Even at the age of twelve I was glad to be a source of amusement to my two heroes, and years later enjoyed the joke myself. I was proud to go coon hunting with my uncle and his friend, but I had a problem. I couldn't afford a carbide light like they had and I was scared to death of the dark. It was hard to keep the perfect distance from Unc where I could see up ahead and wasn't stumbling around in the dark, but not so close that when he stopped for any reason I didn't run two or three steps up his back before I could get stopped. This was embarrassing at times because I didn't want Unc to know how much I feared the dark and I didn't want to get hollered at all the time for running up his back every time he slowed down or stopped. I think he knew what was going on because even though he gave me heck for doing it he never accused me of fearing the dark.

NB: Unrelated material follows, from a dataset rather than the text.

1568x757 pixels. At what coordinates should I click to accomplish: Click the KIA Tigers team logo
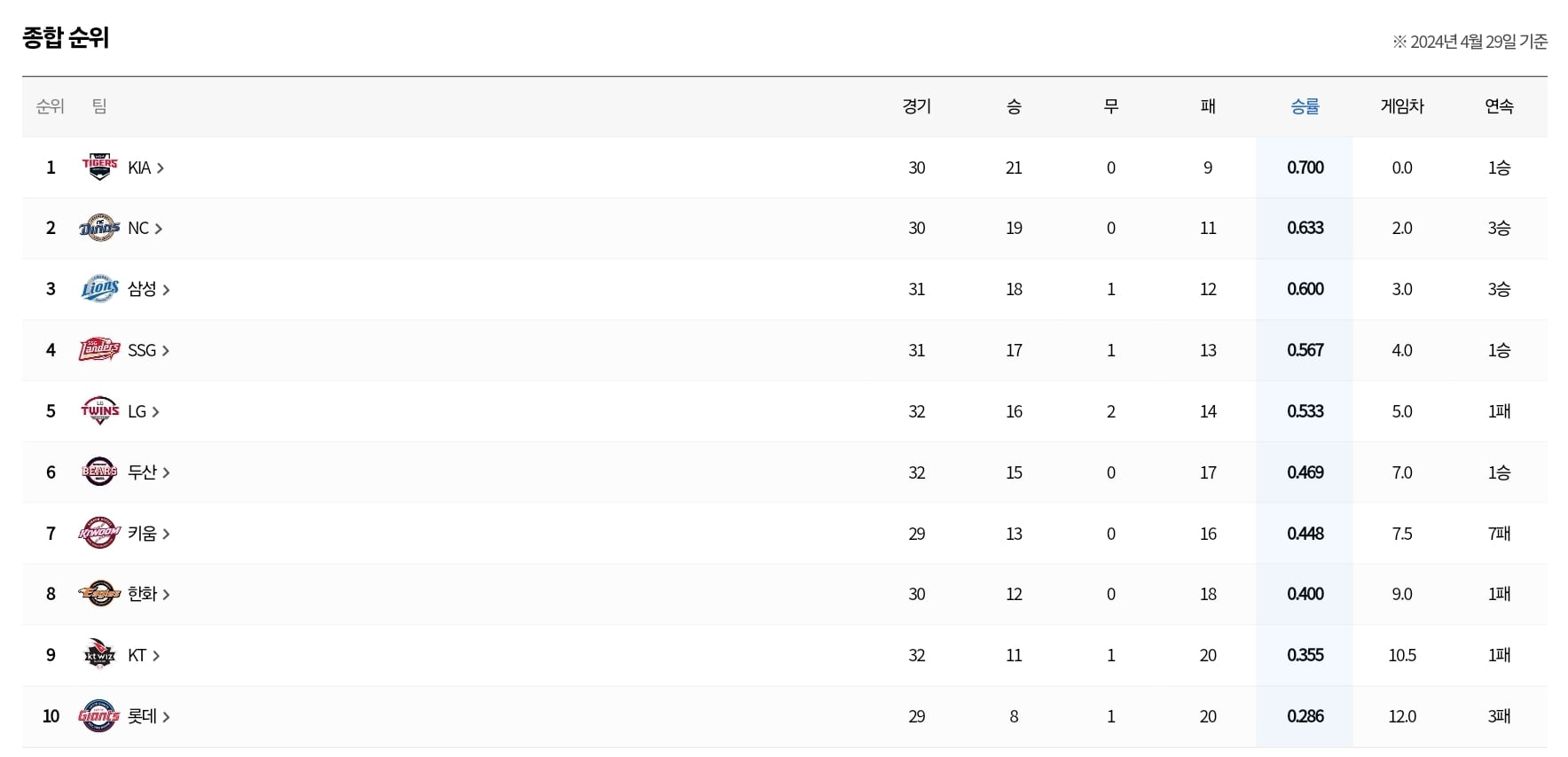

Of course I never would have admitted it if he had, I always said I had to stay close or I got smacked with the branches he let swing back. One night Unc and Gene were hunting together and Gene suddenly stopped and said in a shaky voice "Dave, Dave." Unc thought it was a snake because Gene was terrified of them. "Where is it Gene", Unc asked ,"what kind is it?" When Unc got closer and saw what Gene was looking at he said some words I can't write. It was a naked body lying out in the woods. Gene was so shook he had to set down, and who could blame him?
They went to the nearest house and used their phone to call the State Police and told them what they had found. When the officers arrived they followed Gene and Unc to the place where the body was lying. They assured the police they had not disturbed the area or touched the body. When they all reached the spot where the body was the officers told them to stay back while they secured the area and called for help to transport the body to the hospital. After searching the area with their flashlights they moved next to the body. After a minute or so the officers walked back to Gene and Unc and asked if they were absolutely certain they hadn't gone any nearer than they had to see the body in the uncertain glow of the carbide lights. When they once again assured them they had not, he said "well come down here then." They did finally, slowly and with great reluctance. When they had gotten within a few feet of the body the policeman shined his strong spotlight on the body and said with barely controlled laughter, "is that anyone you know?" Looking closer Uncle Dave said "what the hell, look at this Gene." Some practical joker had taken a store mannequin and undressed it and laid it along a trail they walked on when they hunted that area. I know later everyone agreed this was hilarious, but it took some longer than others to get over the scare and see the humor.